— Objective —
Rewrite the part of the records that opens with the line containing "in file list" and closes with the line containing "Expand the Pagamentos filter section", swapping "blue" for "gray" and keeping everything else the same. Leave the pictures out.

— Provided information —
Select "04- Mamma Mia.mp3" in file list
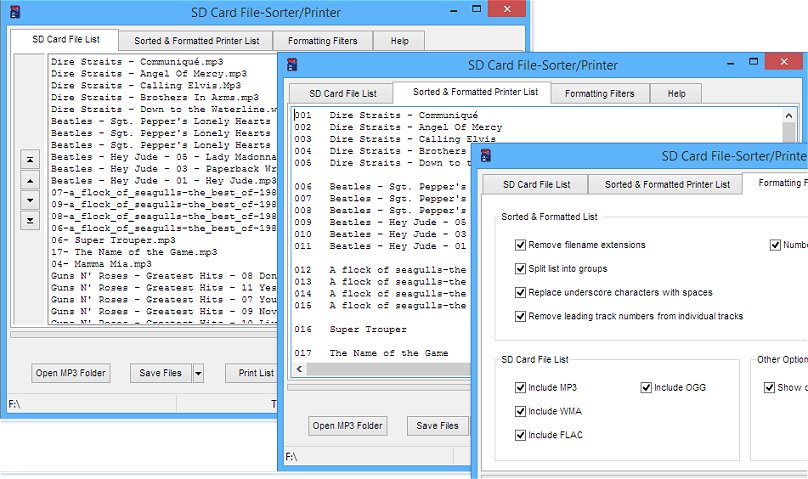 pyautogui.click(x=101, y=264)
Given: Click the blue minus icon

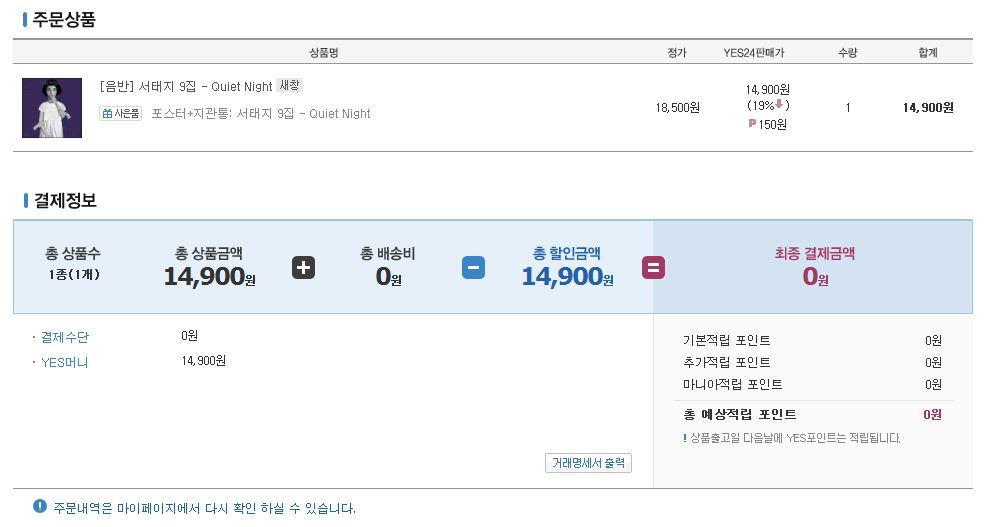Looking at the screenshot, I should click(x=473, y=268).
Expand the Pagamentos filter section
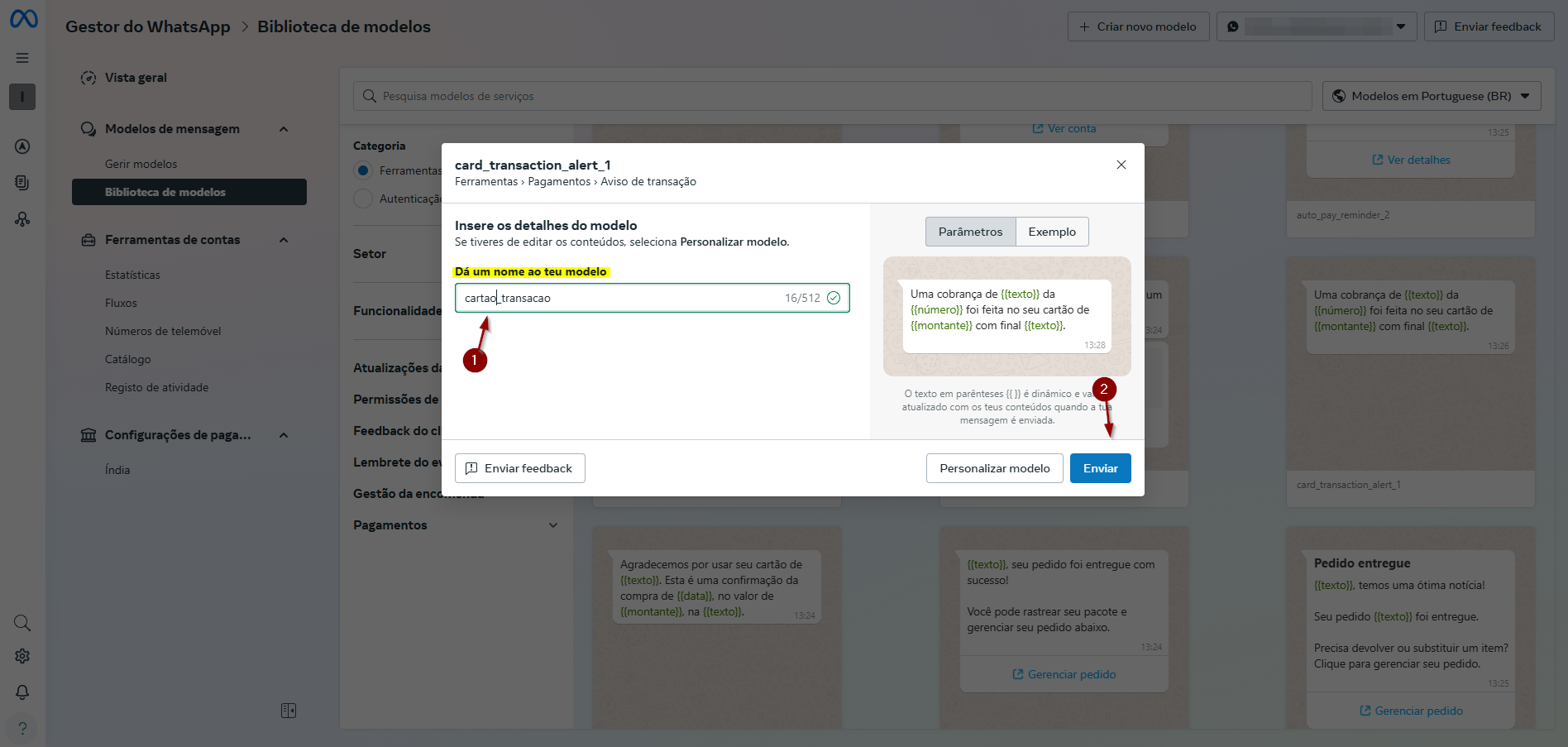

* * *

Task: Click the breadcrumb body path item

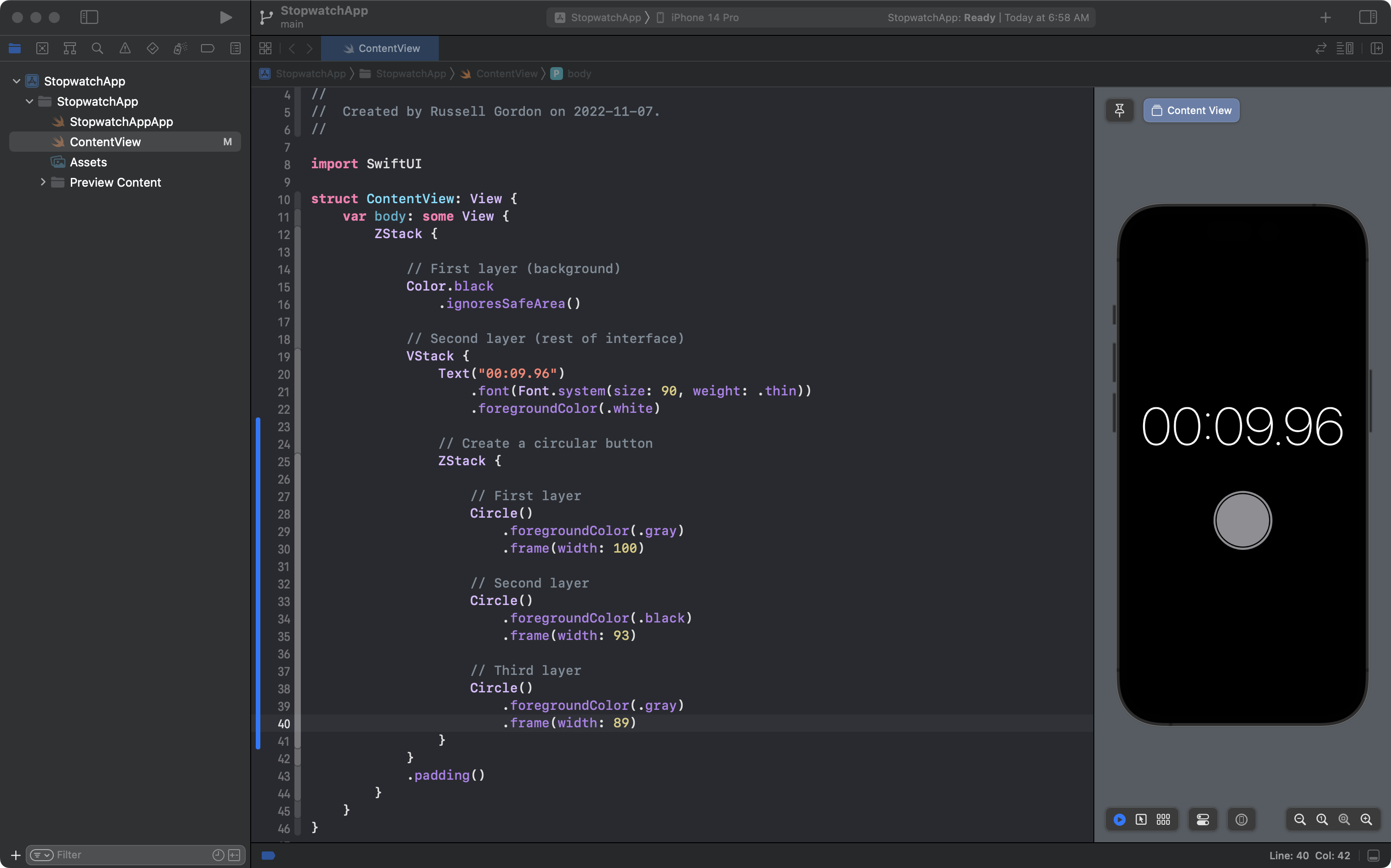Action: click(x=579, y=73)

— Solution to this task —
Select "04- Mamma Mia.mp3" in file list
 pyautogui.click(x=101, y=264)
Given: Click the gray minus icon

Looking at the screenshot, I should click(x=473, y=268).
Expand the Pagamentos filter section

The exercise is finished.